Insulin Resistance Is Associated With Significant Clinical Atherosclerosis in Nondiabetic Patients With Acute Myocardial Infarction

Wassef Karrowni, Phillip Horwitz, Yan Li, Philip Jones, Sharon Cresci, Mouin Abdallah, David Lanfear, Thomas Maddox, Darren McGuire and John Spertus
Arteriosclerosis, thrombosis, and vascular biology, Vol.33(9), pp.2245-2251
09/2013
DOI: 10.1161/ATVBAHA.113.301585
PMID: 23868937
url
https://doi.org/10.1161/ATVBAHA.113.301585View
Published (Version of record) Open Access

Abstract

OBJECTIVE—The prevalence of insulin resistance (IR) is increasing worldwide because of increasing age, obesity, and physical inactivity. Emerging evidence supports a direct proatherogenic effect of IR on the coronary vasculature, but the relation between IR and angiographic atherosclerosis in a real-world clinical setting is uncertain. In this work, we assessed whether IR is independently associated with clinically significant angiographic atherosclerosis in nondiabetic individuals. APPROACH AND RESULTS—We examined the association between IR and the extent of coronary atherosclerosis determined by angiography in 1073 nondiabetic patients surviving acute myocardial infarction.

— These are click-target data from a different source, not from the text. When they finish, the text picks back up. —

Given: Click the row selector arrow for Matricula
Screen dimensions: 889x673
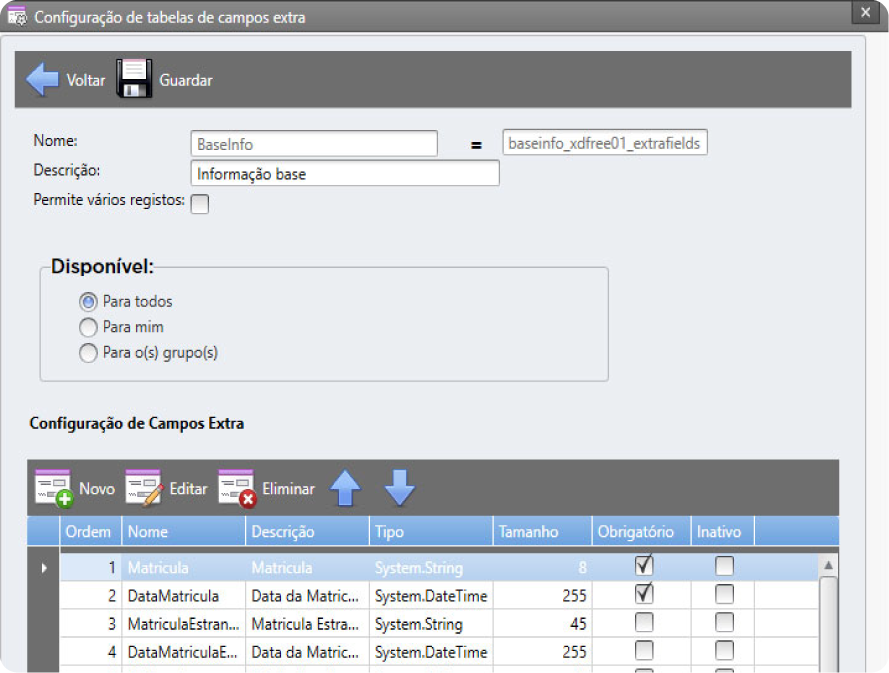Looking at the screenshot, I should [x=43, y=568].
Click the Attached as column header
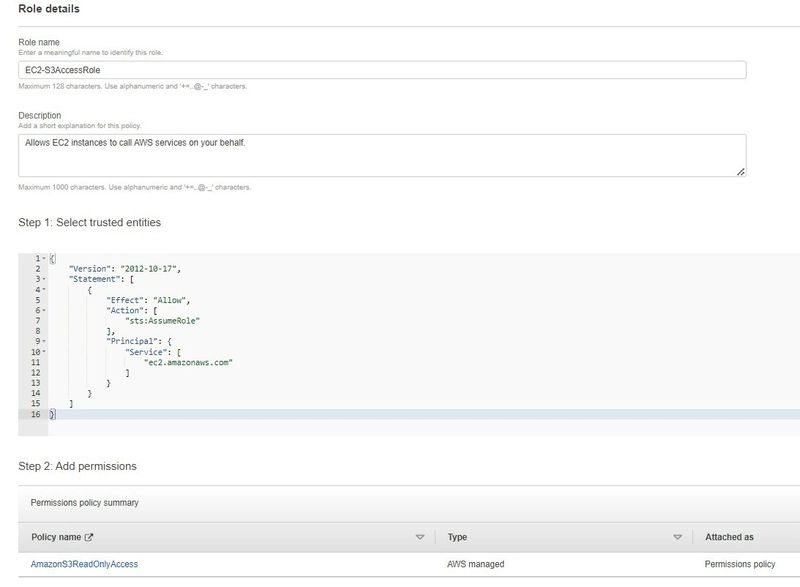800x587 pixels. (x=729, y=537)
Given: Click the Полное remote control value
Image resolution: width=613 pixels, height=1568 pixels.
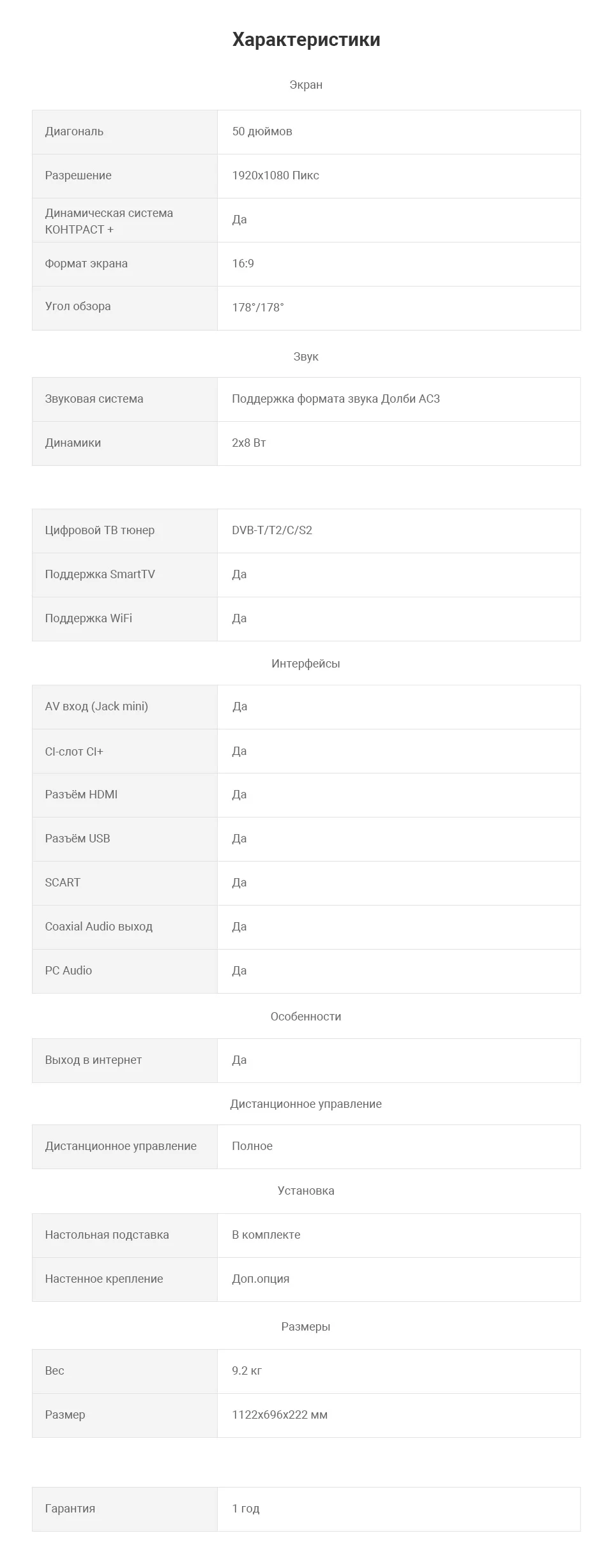Looking at the screenshot, I should [x=252, y=1146].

Patients were divided into quartiles on the basis of the homeostasis model assessment grading of IR, and associations between IR and multivessel coronary artery disease, defined as ≥2 arteries with ≥70% stenosis (or ≥50% left main stenosis), were analyzed in bivariate and multivariable modeling. Overall, the cohort had a median age of 56 years; 28.9% women and 21.8% nonwhite. The crude prevalence of multivessel coronary artery disease was 37.8%, 42.3%, 47.2%, and 48.0% for homeostasis model assessment grading of IR quartiles 1, 2, 3, and 4, respectively (Ptrend=0.009). In multivariable modeling, compared with quartile 1, both quartile 3 (relative risk [95% confidence interval], 1.31 [1.07–1.60]) and quartile 4 (1.29 [1.03–1.60]) were independently associated with multivessel coronary artery disease. Covariates in the model included patient demographic and clinical characteristics and metabolic factors (low-density lipoprotein-cholesterol, high-density lipoprotein-cholesterol, triglyceride, glycosylated hemoglobin, and high-sensitivity C-reactive protein). CONCLUSIONS—We demonstrate an independent association between IR and multivessel coronary artery disease in nondiabetic postmyocardial infarction patients. Our findings strengthen the experimental evidence for a direct atherogenic effect of IR independent of glucose control and other components of the metabolic syndrome.